• Exercise directions
Once you find the line containing "Communicating with other parents (238, 1150)", please retype it and every line after it to the end of the entries, exactly and with nothing added.

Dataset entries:
━━━━━━━━

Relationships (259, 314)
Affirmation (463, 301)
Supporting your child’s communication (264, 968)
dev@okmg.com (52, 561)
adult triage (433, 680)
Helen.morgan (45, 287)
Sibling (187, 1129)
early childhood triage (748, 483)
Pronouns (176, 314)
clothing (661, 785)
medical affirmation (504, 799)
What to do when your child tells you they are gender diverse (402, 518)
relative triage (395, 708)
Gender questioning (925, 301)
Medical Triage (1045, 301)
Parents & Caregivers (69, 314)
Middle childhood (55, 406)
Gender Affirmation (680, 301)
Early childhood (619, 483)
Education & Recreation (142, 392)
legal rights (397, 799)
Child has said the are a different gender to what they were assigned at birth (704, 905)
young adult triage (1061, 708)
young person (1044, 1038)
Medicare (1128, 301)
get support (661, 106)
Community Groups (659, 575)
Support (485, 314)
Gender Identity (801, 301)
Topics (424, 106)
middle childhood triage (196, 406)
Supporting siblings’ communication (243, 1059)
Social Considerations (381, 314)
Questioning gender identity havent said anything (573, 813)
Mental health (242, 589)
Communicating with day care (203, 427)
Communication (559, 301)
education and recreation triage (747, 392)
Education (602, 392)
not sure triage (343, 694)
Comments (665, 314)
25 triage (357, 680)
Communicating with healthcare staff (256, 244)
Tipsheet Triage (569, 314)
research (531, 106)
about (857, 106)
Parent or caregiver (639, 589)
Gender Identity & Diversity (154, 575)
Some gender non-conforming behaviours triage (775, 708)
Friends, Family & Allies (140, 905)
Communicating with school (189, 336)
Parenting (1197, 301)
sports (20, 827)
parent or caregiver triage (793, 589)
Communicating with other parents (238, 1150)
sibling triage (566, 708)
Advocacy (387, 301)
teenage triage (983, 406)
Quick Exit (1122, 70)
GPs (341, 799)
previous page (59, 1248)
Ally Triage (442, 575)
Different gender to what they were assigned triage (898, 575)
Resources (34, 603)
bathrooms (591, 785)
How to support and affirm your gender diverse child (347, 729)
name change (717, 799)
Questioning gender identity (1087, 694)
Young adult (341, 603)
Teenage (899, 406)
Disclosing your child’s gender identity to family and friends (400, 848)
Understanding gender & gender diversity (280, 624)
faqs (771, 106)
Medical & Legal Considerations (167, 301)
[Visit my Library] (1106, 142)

━━━━━━━━

• Result of this task
Communicating with other parents (238, 1150)
sibling triage (566, 708)
Advocacy (387, 301)
teenage triage (983, 406)
Quick Exit (1122, 70)
GPs (341, 799)
previous page (59, 1248)
Ally Triage (442, 575)
Different gender to what they were assigned triage (898, 575)
Resources (34, 603)
bathrooms (591, 785)
How to support and affirm your gender diverse child (347, 729)
name change (717, 799)
Questioning gender identity (1087, 694)
Young adult (341, 603)
Teenage (899, 406)
Disclosing your child’s gender identity to family and friends (400, 848)
Understanding gender & gender diversity (280, 624)
faqs (771, 106)
Medical & Legal Considerations (167, 301)
[Visit my Library] (1106, 142)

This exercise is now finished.